Menu
Amazon EMR
Management Guide

Upload Data to Amazon S3

For information on how to upload objects to Amazon S3, go to Add an Object to Your Bucket in the Amazon Simple Storage Service Getting Started Guide. For more information about using Amazon S3 with Hadoop, go to http://wiki.apache.org/hadoop/AmazonS3.

Create and Configure an Amazon S3 Bucket

Amazon EMR uses the AWS SDK for Java with Amazon S3 to store input data, log files, and output data. Amazon S3 refers to these storage locations as buckets. Buckets have certain restrictions and limitations to conform with Amazon S3 and DNS requirements. For more information, go to Bucket Restrictions and Limitations in the Amazon Simple Storage Service Developer Guide.
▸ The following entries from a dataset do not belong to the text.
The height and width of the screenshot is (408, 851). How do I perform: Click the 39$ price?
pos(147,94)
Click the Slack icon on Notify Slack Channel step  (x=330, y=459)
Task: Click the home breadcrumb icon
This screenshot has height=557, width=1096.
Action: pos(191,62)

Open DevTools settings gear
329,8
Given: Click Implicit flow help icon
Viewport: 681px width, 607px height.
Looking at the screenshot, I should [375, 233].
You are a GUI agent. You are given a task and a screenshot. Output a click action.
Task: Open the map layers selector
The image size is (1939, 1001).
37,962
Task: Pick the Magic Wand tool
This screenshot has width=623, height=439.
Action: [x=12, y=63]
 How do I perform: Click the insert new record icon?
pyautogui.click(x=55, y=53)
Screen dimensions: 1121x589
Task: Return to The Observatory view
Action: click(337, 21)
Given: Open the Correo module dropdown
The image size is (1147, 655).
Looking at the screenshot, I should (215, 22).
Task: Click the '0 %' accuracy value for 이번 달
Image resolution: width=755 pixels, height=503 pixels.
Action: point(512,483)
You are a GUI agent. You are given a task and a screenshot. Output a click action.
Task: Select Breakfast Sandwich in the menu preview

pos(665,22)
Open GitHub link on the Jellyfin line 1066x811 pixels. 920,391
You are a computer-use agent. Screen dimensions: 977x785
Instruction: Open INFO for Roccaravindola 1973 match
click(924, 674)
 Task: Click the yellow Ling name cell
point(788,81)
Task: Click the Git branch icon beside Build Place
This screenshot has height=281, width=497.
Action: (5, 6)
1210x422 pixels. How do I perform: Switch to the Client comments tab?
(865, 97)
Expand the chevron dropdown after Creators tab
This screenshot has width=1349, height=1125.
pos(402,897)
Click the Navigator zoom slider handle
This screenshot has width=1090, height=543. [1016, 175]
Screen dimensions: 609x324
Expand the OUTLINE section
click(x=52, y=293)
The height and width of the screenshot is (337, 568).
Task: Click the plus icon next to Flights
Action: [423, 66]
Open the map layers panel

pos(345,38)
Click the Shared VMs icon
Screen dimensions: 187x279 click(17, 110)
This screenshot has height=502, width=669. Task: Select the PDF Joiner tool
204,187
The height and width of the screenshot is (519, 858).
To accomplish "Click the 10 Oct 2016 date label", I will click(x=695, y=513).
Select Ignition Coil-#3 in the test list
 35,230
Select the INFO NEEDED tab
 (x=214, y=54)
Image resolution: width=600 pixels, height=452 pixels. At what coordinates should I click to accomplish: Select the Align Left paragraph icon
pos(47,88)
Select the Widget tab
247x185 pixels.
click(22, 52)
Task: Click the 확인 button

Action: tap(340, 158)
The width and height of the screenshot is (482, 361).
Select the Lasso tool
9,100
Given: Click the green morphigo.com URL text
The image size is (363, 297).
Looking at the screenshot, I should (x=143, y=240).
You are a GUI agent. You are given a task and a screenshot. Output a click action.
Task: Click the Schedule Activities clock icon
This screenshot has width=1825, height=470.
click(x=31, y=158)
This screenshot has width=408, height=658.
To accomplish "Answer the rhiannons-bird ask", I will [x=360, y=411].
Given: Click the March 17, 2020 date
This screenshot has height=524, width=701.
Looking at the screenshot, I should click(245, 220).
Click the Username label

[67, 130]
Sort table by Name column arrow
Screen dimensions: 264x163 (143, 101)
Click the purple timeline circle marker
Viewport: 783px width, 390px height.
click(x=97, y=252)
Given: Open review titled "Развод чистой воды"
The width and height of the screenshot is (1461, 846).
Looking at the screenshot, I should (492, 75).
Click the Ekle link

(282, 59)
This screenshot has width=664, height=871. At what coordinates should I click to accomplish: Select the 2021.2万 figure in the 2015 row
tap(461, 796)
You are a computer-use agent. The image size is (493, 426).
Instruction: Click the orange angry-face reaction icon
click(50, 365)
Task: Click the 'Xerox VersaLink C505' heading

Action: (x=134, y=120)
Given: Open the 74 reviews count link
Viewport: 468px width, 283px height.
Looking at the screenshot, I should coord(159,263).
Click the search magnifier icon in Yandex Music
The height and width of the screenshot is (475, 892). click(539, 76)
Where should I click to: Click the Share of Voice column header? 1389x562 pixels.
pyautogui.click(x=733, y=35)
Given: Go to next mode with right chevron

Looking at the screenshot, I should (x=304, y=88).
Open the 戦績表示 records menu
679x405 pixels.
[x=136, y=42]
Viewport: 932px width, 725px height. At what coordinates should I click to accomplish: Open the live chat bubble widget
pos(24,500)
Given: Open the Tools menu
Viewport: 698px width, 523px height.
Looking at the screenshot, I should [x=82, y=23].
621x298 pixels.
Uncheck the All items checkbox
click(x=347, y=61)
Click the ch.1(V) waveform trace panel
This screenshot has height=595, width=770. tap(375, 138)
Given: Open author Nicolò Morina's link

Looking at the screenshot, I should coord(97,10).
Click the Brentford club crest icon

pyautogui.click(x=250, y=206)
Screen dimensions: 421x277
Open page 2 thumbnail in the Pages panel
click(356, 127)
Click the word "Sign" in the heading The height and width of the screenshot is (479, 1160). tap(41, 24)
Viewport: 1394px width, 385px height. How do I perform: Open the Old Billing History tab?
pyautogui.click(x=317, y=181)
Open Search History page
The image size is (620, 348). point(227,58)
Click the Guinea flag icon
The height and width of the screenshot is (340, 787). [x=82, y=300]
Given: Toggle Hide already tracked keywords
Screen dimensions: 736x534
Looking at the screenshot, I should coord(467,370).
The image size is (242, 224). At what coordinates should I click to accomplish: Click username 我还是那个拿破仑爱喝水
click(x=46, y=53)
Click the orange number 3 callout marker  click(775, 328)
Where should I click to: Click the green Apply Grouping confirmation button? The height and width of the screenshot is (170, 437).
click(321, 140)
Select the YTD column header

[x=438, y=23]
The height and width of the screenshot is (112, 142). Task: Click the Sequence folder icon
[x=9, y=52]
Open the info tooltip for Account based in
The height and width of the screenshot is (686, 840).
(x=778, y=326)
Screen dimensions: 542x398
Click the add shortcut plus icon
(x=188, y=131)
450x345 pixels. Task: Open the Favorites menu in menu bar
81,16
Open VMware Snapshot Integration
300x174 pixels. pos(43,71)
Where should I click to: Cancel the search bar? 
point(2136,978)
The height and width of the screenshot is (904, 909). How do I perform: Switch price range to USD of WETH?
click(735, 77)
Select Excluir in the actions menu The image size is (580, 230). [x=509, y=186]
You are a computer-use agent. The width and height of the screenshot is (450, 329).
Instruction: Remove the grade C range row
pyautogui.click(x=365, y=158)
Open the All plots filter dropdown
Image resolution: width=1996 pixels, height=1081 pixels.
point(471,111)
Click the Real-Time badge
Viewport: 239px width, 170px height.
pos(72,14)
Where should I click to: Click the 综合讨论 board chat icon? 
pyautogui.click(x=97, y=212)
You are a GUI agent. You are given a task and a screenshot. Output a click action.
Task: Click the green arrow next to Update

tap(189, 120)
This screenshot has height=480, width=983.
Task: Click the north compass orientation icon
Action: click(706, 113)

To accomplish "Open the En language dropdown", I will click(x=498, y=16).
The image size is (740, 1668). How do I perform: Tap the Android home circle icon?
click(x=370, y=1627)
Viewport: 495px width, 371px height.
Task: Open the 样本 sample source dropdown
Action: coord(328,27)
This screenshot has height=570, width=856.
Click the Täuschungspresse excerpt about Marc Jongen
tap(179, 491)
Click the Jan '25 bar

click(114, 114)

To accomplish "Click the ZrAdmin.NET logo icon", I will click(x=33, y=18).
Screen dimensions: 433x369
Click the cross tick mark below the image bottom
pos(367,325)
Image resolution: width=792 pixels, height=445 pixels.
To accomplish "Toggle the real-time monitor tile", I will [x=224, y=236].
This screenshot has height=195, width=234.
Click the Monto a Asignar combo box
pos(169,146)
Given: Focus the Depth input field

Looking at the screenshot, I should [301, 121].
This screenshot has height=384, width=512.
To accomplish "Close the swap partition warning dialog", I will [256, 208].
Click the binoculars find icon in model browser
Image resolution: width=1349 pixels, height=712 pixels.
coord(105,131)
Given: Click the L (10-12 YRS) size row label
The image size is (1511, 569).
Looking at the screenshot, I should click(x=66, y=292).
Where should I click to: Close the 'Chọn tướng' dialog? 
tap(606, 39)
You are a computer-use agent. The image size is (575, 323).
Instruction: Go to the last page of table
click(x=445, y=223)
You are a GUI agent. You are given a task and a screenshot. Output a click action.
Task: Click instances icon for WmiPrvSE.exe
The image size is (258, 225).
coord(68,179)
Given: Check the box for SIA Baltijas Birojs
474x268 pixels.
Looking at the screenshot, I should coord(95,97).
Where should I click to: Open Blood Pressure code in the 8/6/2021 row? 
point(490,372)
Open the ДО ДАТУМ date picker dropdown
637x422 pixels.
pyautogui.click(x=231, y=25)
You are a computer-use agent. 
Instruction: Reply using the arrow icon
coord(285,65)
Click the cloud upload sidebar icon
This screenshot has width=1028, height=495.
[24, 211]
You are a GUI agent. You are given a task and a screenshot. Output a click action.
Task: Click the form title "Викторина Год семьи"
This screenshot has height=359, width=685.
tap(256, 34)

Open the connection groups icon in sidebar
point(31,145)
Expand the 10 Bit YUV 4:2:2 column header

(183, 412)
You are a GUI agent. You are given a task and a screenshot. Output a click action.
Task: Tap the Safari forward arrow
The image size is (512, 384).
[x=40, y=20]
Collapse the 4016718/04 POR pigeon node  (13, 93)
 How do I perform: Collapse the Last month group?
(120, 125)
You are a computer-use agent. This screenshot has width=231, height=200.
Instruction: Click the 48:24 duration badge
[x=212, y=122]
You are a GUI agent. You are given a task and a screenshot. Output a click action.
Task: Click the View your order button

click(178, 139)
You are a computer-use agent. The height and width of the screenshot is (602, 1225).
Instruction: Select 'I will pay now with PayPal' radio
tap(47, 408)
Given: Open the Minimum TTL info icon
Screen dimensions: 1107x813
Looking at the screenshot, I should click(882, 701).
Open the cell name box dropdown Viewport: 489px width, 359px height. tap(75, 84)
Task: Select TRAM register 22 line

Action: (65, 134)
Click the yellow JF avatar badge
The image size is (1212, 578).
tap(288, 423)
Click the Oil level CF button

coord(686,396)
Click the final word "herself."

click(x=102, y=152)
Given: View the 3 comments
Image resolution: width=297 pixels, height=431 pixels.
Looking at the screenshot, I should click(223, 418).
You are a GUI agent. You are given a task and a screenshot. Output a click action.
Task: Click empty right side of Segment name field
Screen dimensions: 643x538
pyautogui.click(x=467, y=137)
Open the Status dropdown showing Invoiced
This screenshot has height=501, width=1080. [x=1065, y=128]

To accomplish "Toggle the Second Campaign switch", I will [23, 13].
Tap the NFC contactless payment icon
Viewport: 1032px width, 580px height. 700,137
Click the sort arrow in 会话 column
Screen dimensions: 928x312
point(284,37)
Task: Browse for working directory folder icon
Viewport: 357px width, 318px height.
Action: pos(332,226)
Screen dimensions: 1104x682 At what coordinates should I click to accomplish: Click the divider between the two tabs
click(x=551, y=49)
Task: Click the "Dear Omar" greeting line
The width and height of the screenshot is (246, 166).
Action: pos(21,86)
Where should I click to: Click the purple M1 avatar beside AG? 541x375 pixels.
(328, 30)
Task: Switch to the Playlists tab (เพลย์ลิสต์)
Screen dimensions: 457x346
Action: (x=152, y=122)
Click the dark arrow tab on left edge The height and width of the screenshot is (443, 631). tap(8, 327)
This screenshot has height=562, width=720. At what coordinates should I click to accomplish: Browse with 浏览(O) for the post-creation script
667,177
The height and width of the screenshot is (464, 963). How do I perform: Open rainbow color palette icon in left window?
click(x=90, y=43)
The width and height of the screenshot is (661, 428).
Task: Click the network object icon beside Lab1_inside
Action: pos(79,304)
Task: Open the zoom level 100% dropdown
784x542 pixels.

This section shows you how to use the Amazon S3 AWS Management Console to create and then set permissions for an Amazon S3 bucket. However, you can also create and set permissions for an Amazon S3 bucket using the Amazon S3 API or the Curl command line tool. For information about Curl, go to Amazon S3 Authentication Tool for Curl. For information about using the Amazon S3 API to create and configure an Amazon S3 bucket, see the Amazon Simple Storage Service API Reference.

To create an Amazon S3 bucket using the console

  1. Sign in to the AWS Management Console and open the Amazon S3 console at https://console.aws.amazon.com/s3/.

  2. Choose Create Bucket.

    The Create a Bucket dialog box opens.

  3. Enter a bucket name, such as myawsbucket.

    This name should be globally unique, and cannot be the same name used by another bucket.

  4. Select the Region for your bucket. To avoid paying cross-region bandwidth charges, create the Amazon S3 bucket in the same region as your cluster.

    Refer to Choose an AWS Region for guidance on choosing a Region.

  5. Choose Create.

You created a bucket with the URI s3n://myawsbucket/.

Note

If you enable logging in the Create a Bucket wizard, it enables only bucket access logs, not Amazon EMR cluster logs.

Note

For more information on specifying Region-specific buckets, see Buckets and Regions in the Amazon Simple Storage Service Developer Guide and Available Region Endpoints for the AWS SDKs.

After you create your bucket you can set the appropriate permissions on it. Typically, you give yourself (the owner) read and write access and authenticated users read access.

To set permissions on an Amazon S3 bucket using the console

  1. Sign in to the AWS Management Console and open the Amazon S3 console at https://console.aws.amazon.com/s3/.

  2. In the Buckets pane, open (right-click) the bucket you just created.

  3. Select Properties.

  4. In the Properties pane, select the Permissions tab.

  5. Choose Add more permissions.

  6. Select Authenticated Users in the Grantee field.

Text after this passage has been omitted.